Ma la vide in una convulsione di pianto, avvilita, vergognosa, e non osò dir altro.

Ella rimase un momento, forse aspettando una interrogazione conciliante sulla colpa che confessava, poi uscì sempre piangendo e senza scoprirsi il volto.

Marco non ebbe il coraggio di trattenerla. Provava un'ignota sensazione di vergogna come se il colpevole fosse stato lui. Ad un tratto si sentì travolto in tutt'altro ordine di sentimenti e d'idee. Il germe del male di famiglia non c'era; non potè pensarci più. Ma sentì un'onta pesargli addosso, come un nemico da combattere, e tutto il suo sangue si mise a ribollirgli nelle vene. Non era debole, non era malato, ed aveva un avvenire dinanzi a sè. Sentì di dover agire, ed il primo pensiero che gli si affacciò alla mente fu per sua madre.

L'aveva vista piangere di vergogna, e ne sentiva una grande pietà. Avrebbe voluto andare ad abbracciarla, a dirle che comprendeva quanta abnegazione doveva esserle costata la rivelazione di quel segreto; che quell'atto di lealtà espiava molto; che l'amava sempre, che voleva perdonarle. Pensava delle scuse per lei; la sua gioventù, l'infermità del marito, forse un matrimonio contratto senza amore; ma al momento d'avviarsi gli mancò il coraggio.

Dacchè era al mondo, era avvezzo a trattarla con tanto rispetto, che gli sarebbe sembrato d'insultarla facendo allusione a quanto lei aveva confessato. Era un argomento di cui non era possibile parlare fra loro. Non avrebbe osato neppure di rivederla per qualche tempo; sarebbe bastato che i loro occhi si fossero incontrati, per confonderli e farli arrossire tutti e due.

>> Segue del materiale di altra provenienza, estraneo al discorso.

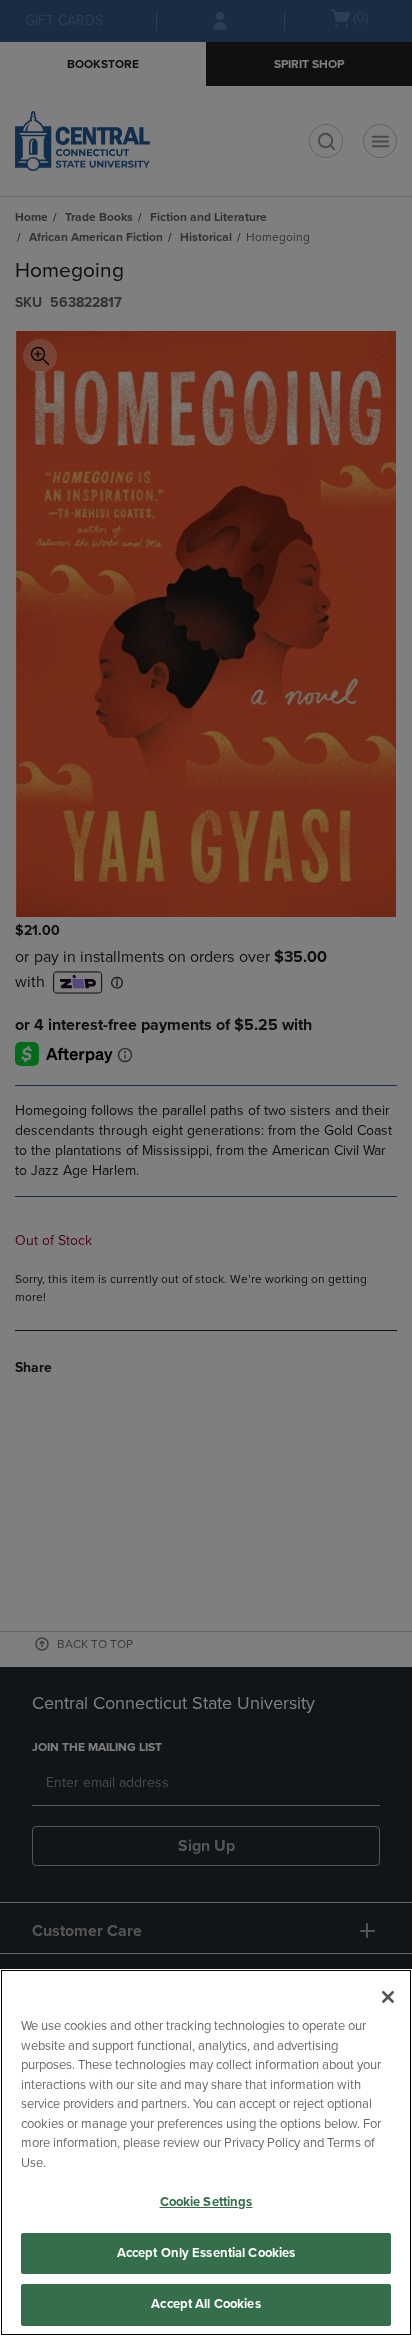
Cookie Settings (206, 2202)
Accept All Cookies (205, 2304)
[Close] (388, 1997)
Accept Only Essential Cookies (206, 2253)
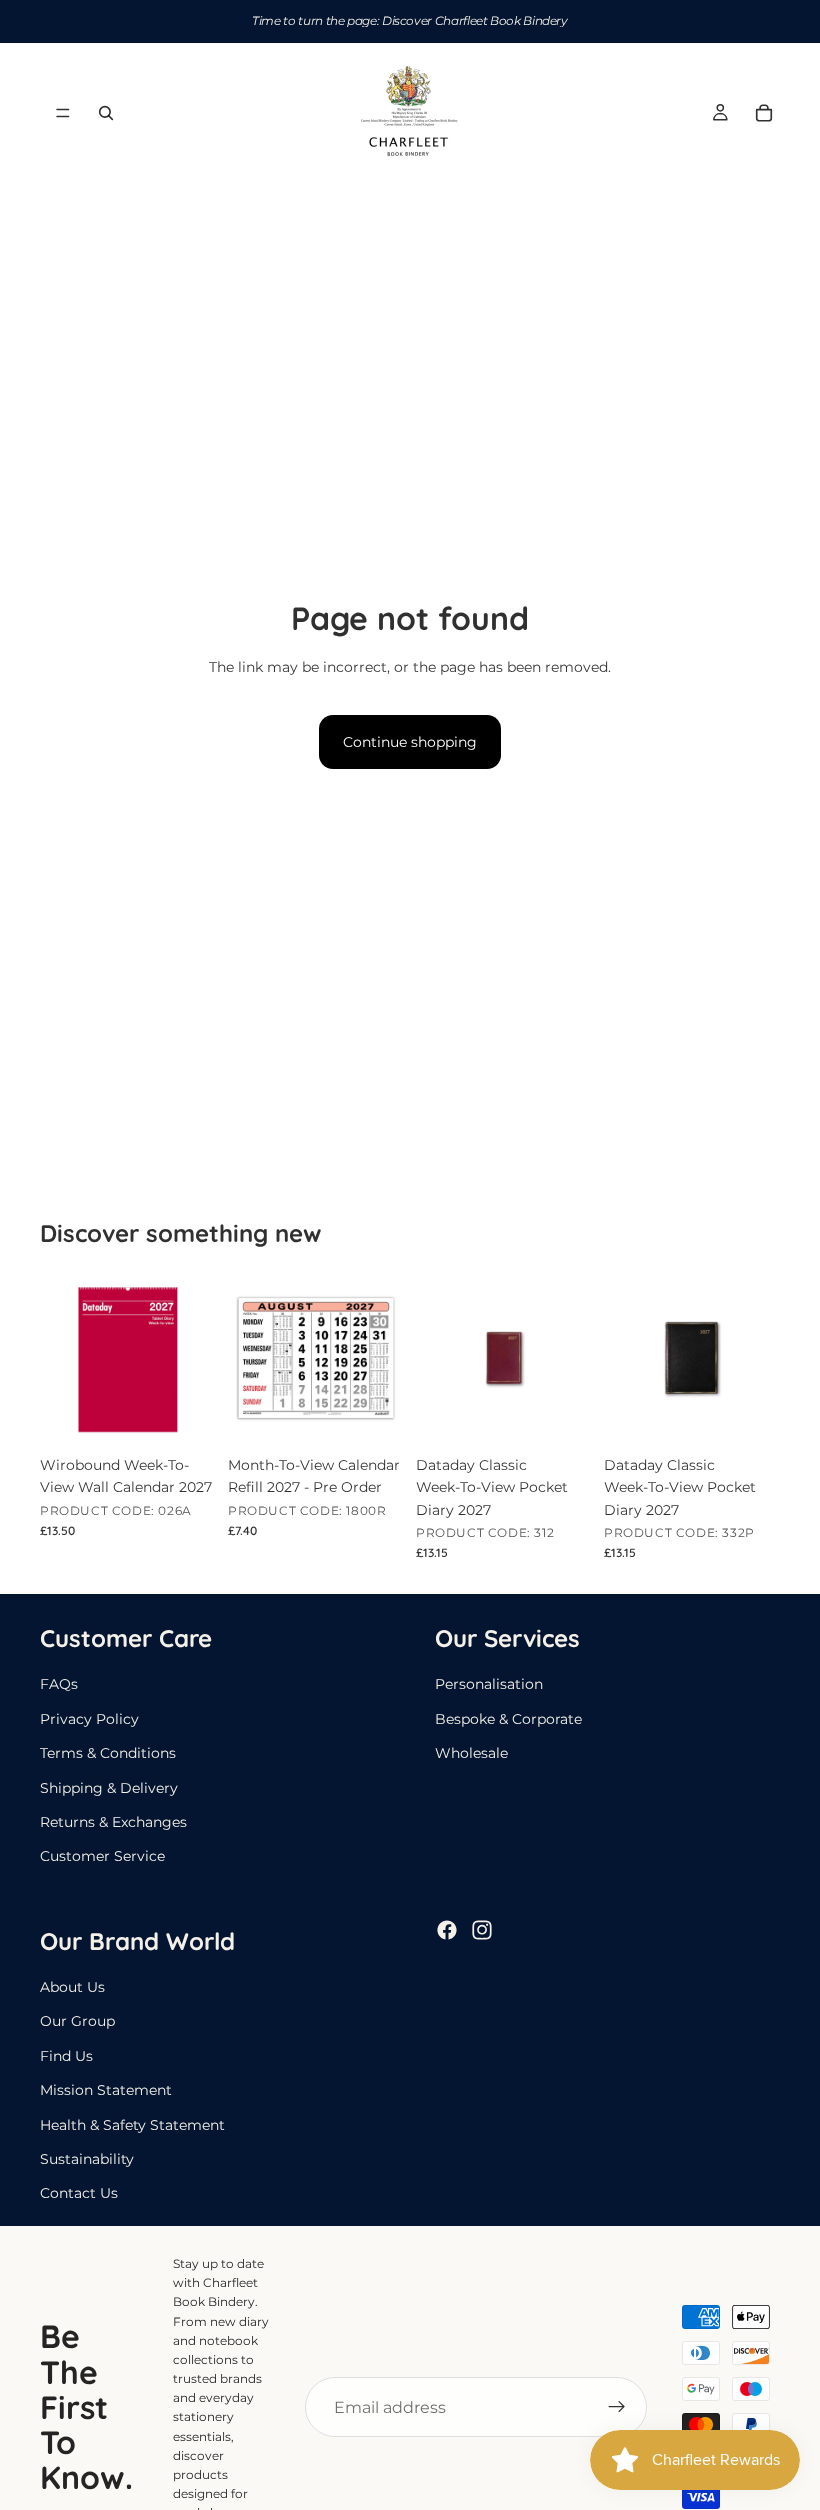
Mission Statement (106, 2090)
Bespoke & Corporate (508, 1719)
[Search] (106, 113)
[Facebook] (447, 1930)
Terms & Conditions (108, 1753)
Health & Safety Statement (132, 2125)
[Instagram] (482, 1930)
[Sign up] (617, 2407)
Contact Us (79, 2194)
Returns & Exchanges (113, 1822)
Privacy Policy (89, 1719)
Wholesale (471, 1753)
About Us (72, 1987)
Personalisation (489, 1685)
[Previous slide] (438, 1358)
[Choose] (561, 1415)
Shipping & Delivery (109, 1788)
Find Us (66, 2056)
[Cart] (764, 113)
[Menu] (63, 113)
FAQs (59, 1685)
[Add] (185, 1415)
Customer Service (102, 1856)
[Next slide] (570, 1358)
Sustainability (87, 2159)
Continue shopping (410, 742)
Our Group (77, 2022)
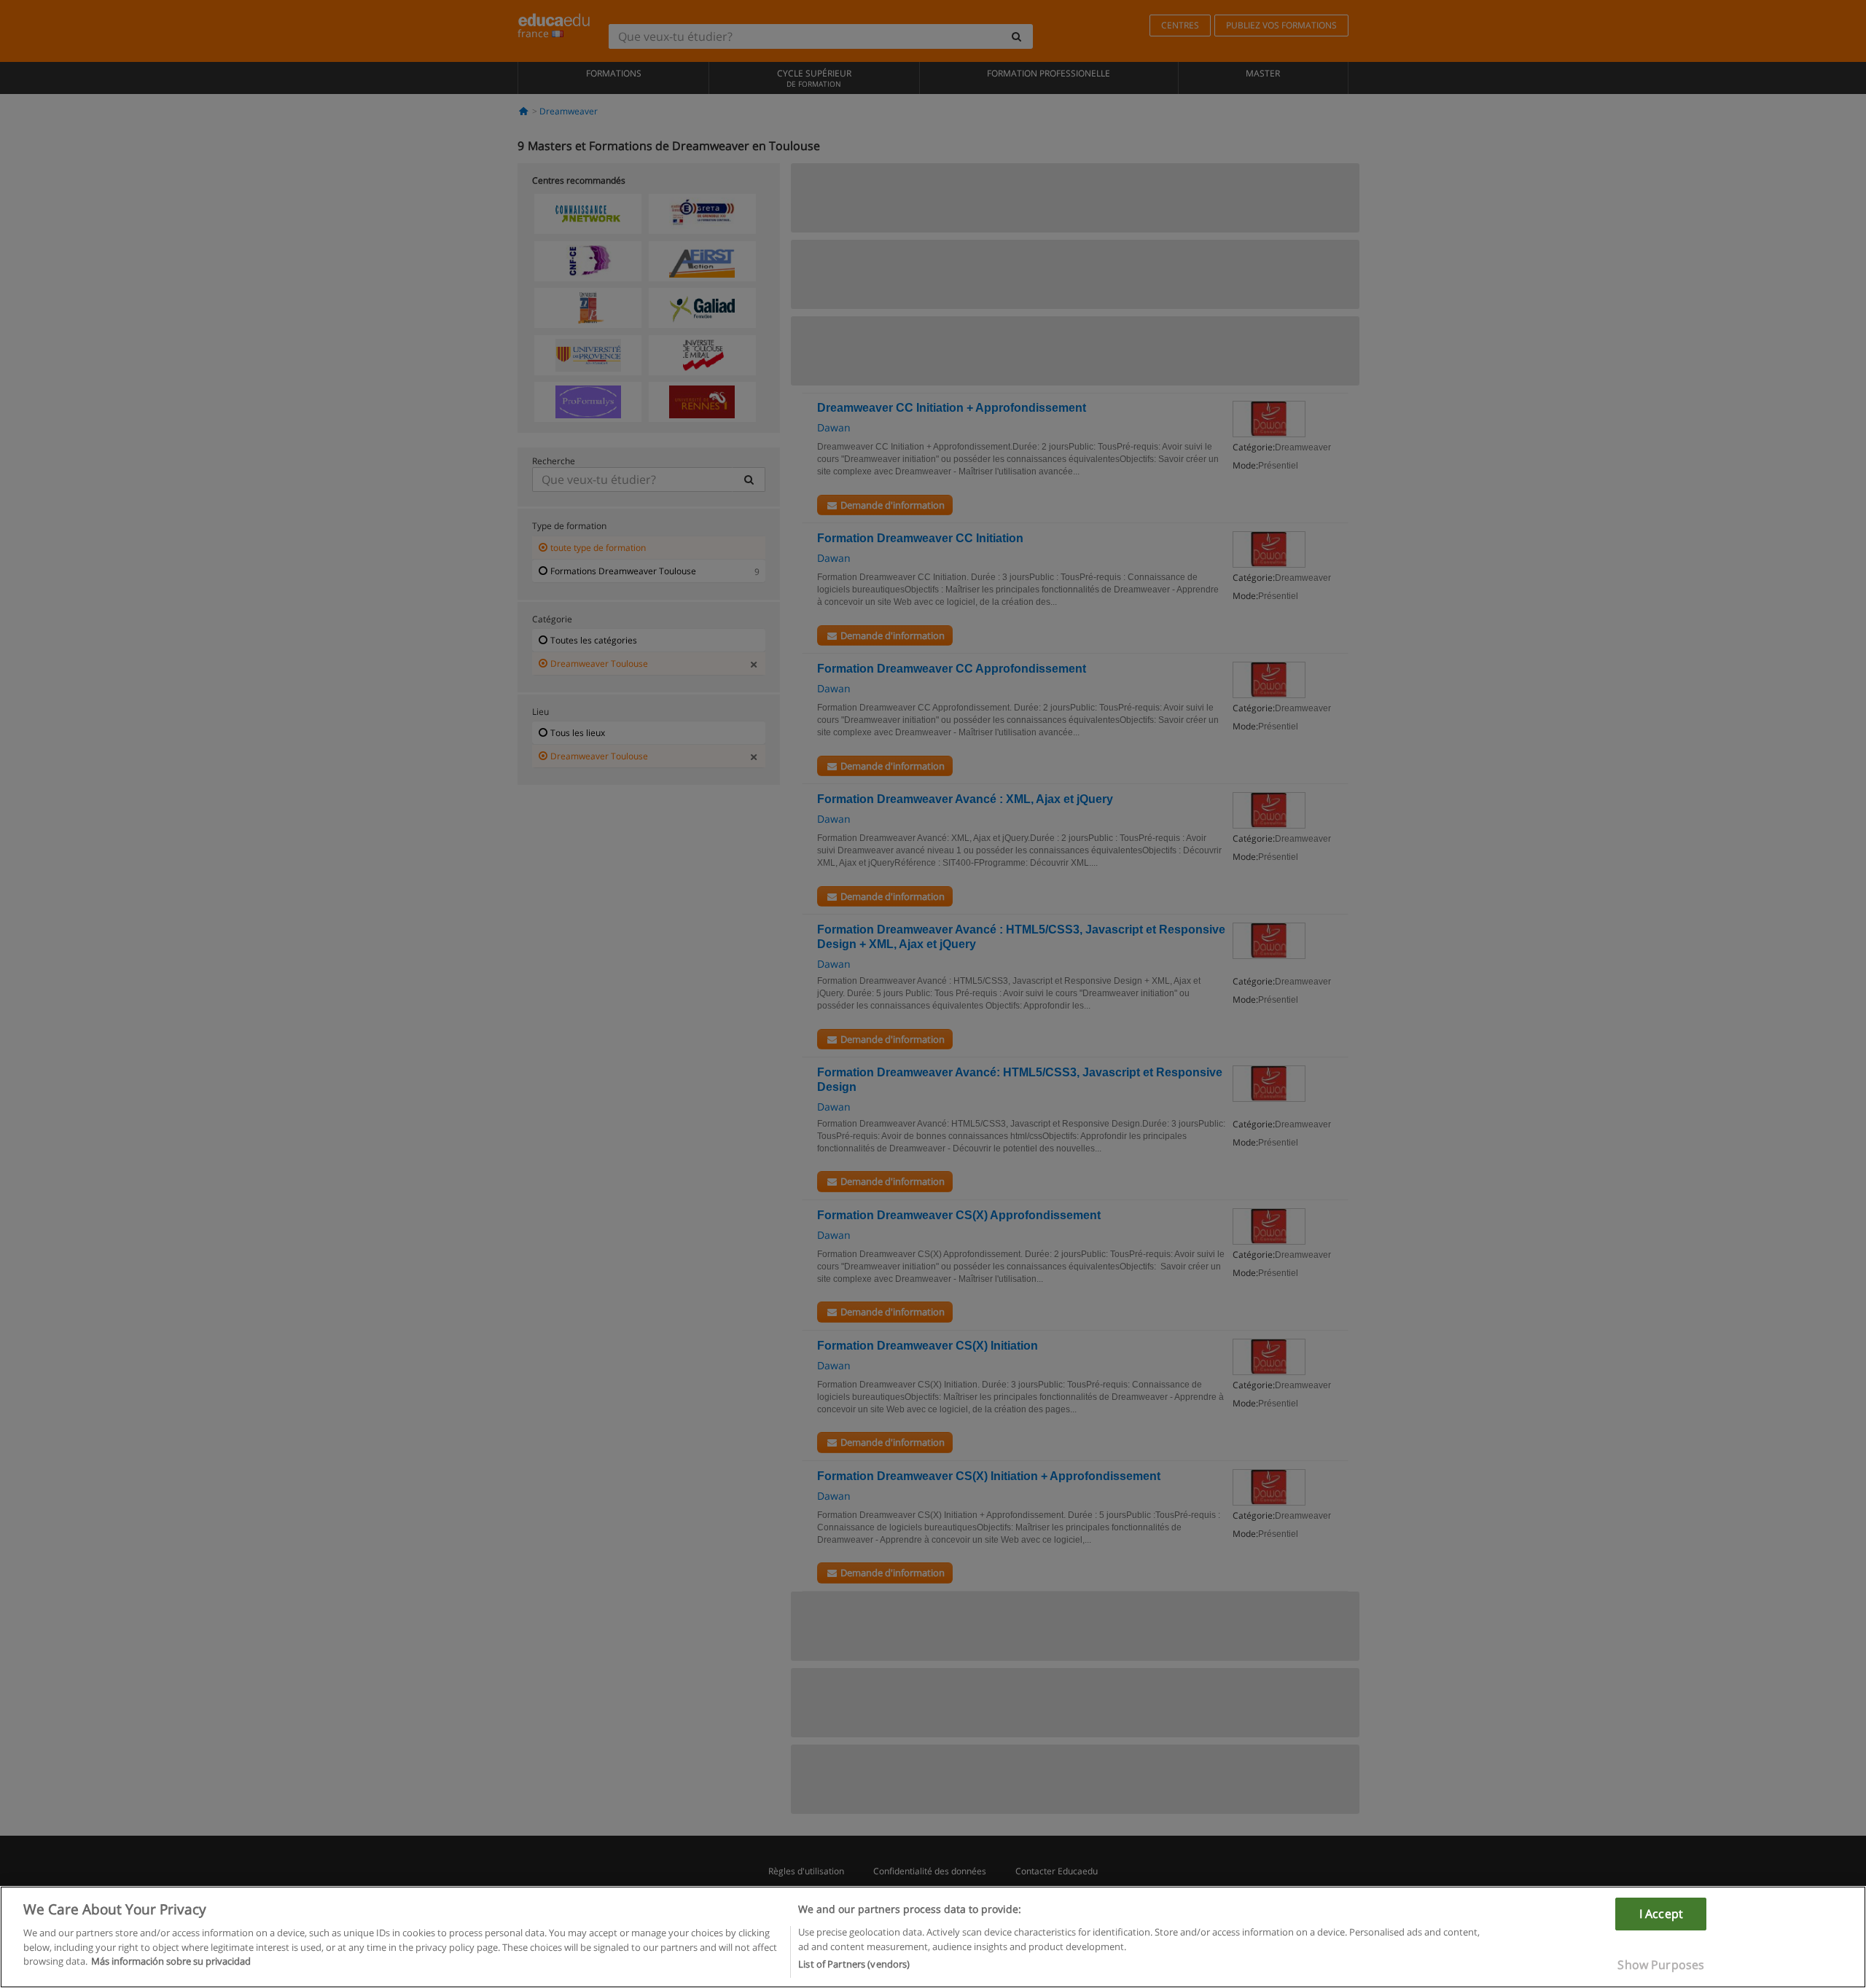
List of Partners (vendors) (854, 1964)
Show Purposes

Si diede a pensare seriamente che cosa potrebbe fare.

Dopo quella rivelazione le cose erano mutate per lui. Il patrimonio del signor Bellazio non gli apparteneva. Egli poteva, per salvare l'onore di sua madre, portarne il nome, ma non voleva appropriarsene il denaro. Quando aveva domandata la mano della Maria era quasi ricco; ora possedeva soltanto il suo impiego e poche migliaia di lire guadagnate nella sua brevissima carriera da ingegnere, e che aveva già spese in parte per addobbare la sua nuova casa.

—Se mi ama davvero, questo non dovrebbe cambiare le sue risoluzioni, pensò. E stabilì di andare dalle signore Nardi la mattina seguente.

Quanto a sua madre, non si sentiva la forza di rivederla pel momento.